I find myself returning to blogging as a means to encapsulate the learning, thinking, and reflection that is swirling in my head after attending WSRA these past 3 days. I always seem to find it difficult to verbally articulate all that was heard, witnessed, and shared over the course of those three days.
WSRA holds tight to a red thread that connects our deep beliefs that research grounds us, expertise matters and literacy is complex. The theme of WSRA this year was Equity, Engagement & Empowerment for all. In the end, it was about so much more than just literacy learning. The opening keynote by Pedro Noguera was phenomenal in the way in which he urged educators to action. He said it isn’t enough for us to just learn about the inequities happening in our schools, we must be guardians for equity and disruptors of inequity. He challenged us to consider that schools create their own problems, creating disabled students by the ways we are/aren’t teaching. So if a child isn’t labeled as a learning disabled student until high school, he suggests that child isn’t disabled, as much as they have suffered from ABT (Ain’t Been Taught).
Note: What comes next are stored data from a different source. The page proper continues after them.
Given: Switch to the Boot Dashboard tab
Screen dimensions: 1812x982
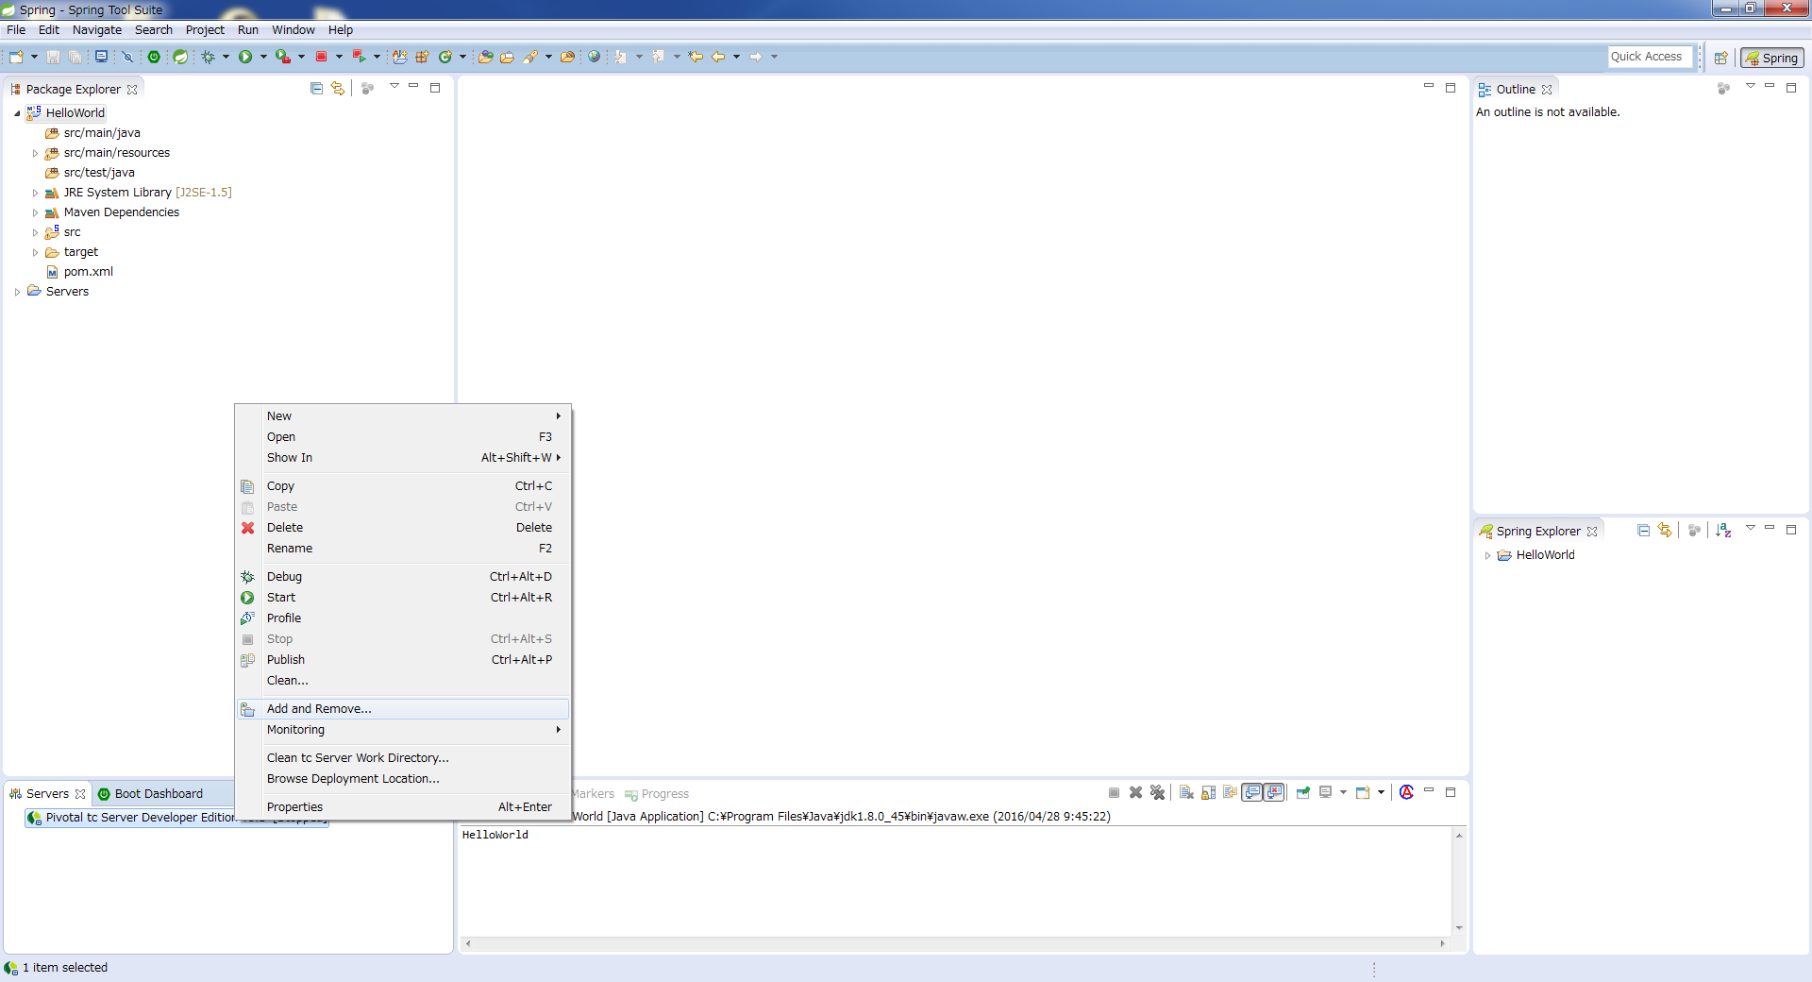Looking at the screenshot, I should click(x=158, y=794).
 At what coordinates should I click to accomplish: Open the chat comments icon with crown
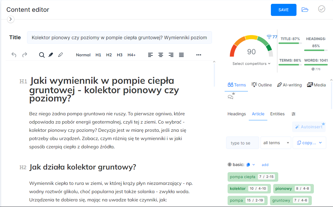pyautogui.click(x=231, y=96)
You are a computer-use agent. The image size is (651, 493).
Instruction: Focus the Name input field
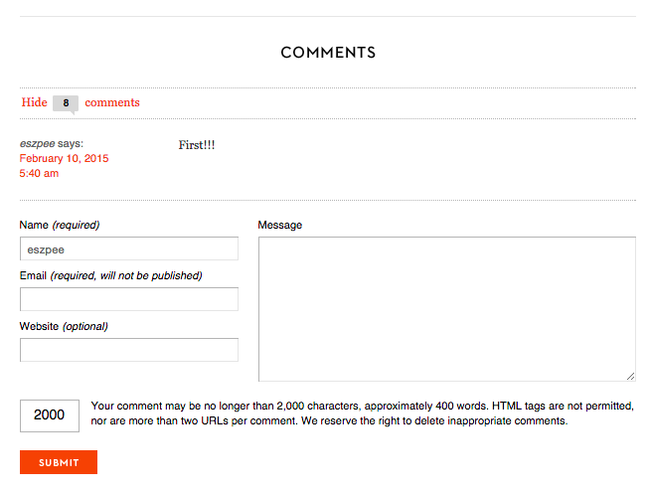coord(128,248)
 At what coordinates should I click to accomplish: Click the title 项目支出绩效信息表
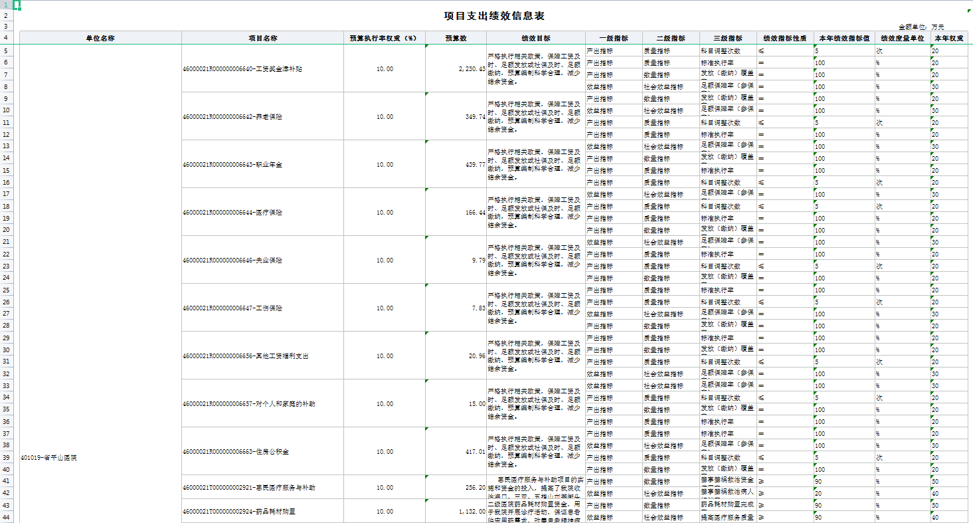(x=494, y=16)
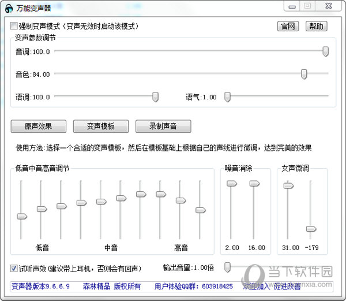Image resolution: width=346 pixels, height=301 pixels.
Task: Apply the 原声效果 original voice button
Action: click(x=39, y=126)
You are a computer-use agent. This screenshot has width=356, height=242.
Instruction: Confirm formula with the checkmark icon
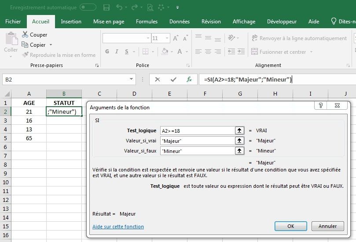pos(173,80)
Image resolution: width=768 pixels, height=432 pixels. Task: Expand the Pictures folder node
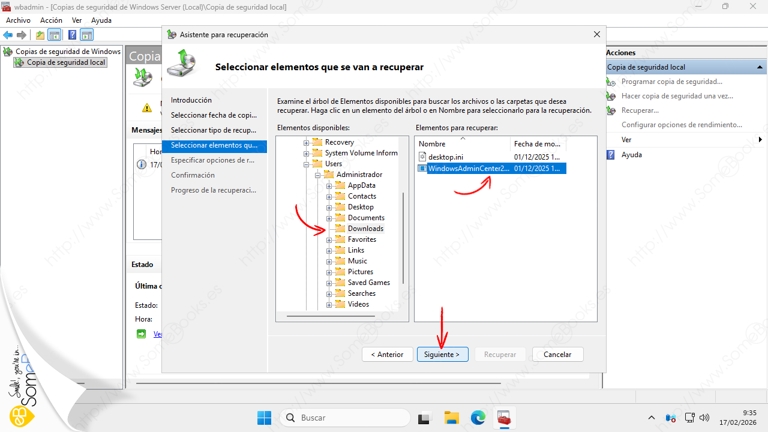[x=329, y=272]
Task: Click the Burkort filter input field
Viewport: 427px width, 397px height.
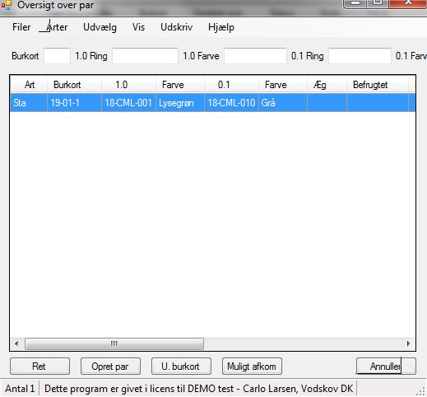Action: (x=57, y=56)
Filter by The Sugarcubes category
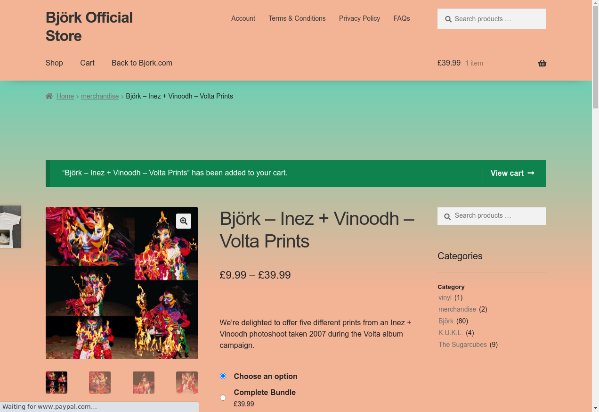This screenshot has height=412, width=599. tap(462, 345)
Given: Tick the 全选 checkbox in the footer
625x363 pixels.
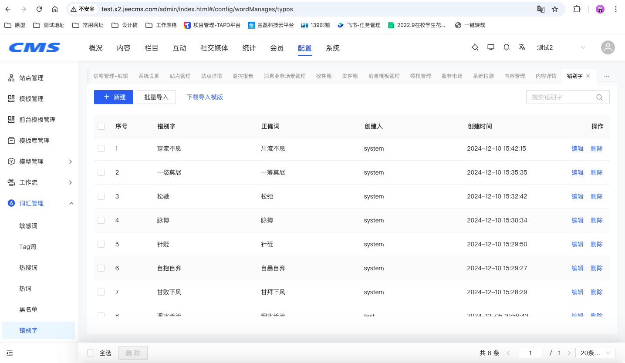Looking at the screenshot, I should point(91,353).
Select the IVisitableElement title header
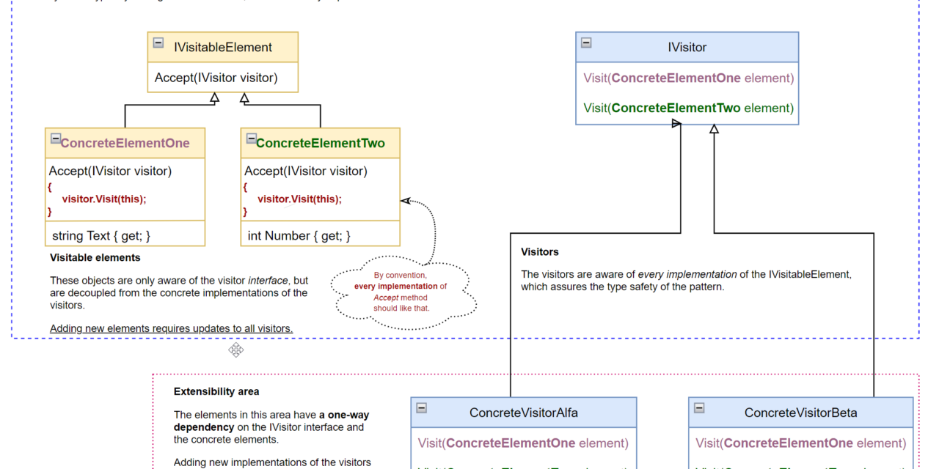The height and width of the screenshot is (469, 939). point(223,48)
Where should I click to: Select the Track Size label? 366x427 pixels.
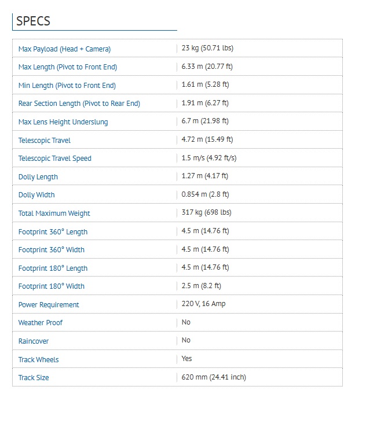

That’s not the child’s fault, it’s a school problem. There tends to be too much complacency in schools when it comes to the under education of our children. Too much pity in the name of “empathy” when they are not one in the same. One can have empathy, “Yes, I get your challenges, but you are still responsible to do x,y,z.” That’s the opposite of pity, where you feel badly for someone based on their challenges and therefore don’t hold them accountable. Pedro acknowledged that, in education the problem is our inability to create the conditions where kids can learn and thrive. We need to stop blaming the kids and get the conditions right for learning and teaching to go well. The path to achievement in education is through engagement. It’s that simple. So why is it so hard?
In reflecting on Pedro’s keynote, I believe that before we can even begin to think about systemic change in our schools, we first have to identify and own our biases. This is not easy work. There must be shared trust and vulnerability. We Got This by Cornelius Minor and Being the Change by Sara Ahmed are two books that have really pushed my thinking on equity and the work that needs to be done. I find myself asking, “What can I do to be a guardian for equity? Perhaps I can plant seeds…suggest book studies, engage in hard conversations, advocate for my students and colleagues…anything but sitting idly behind my desk waiting for help.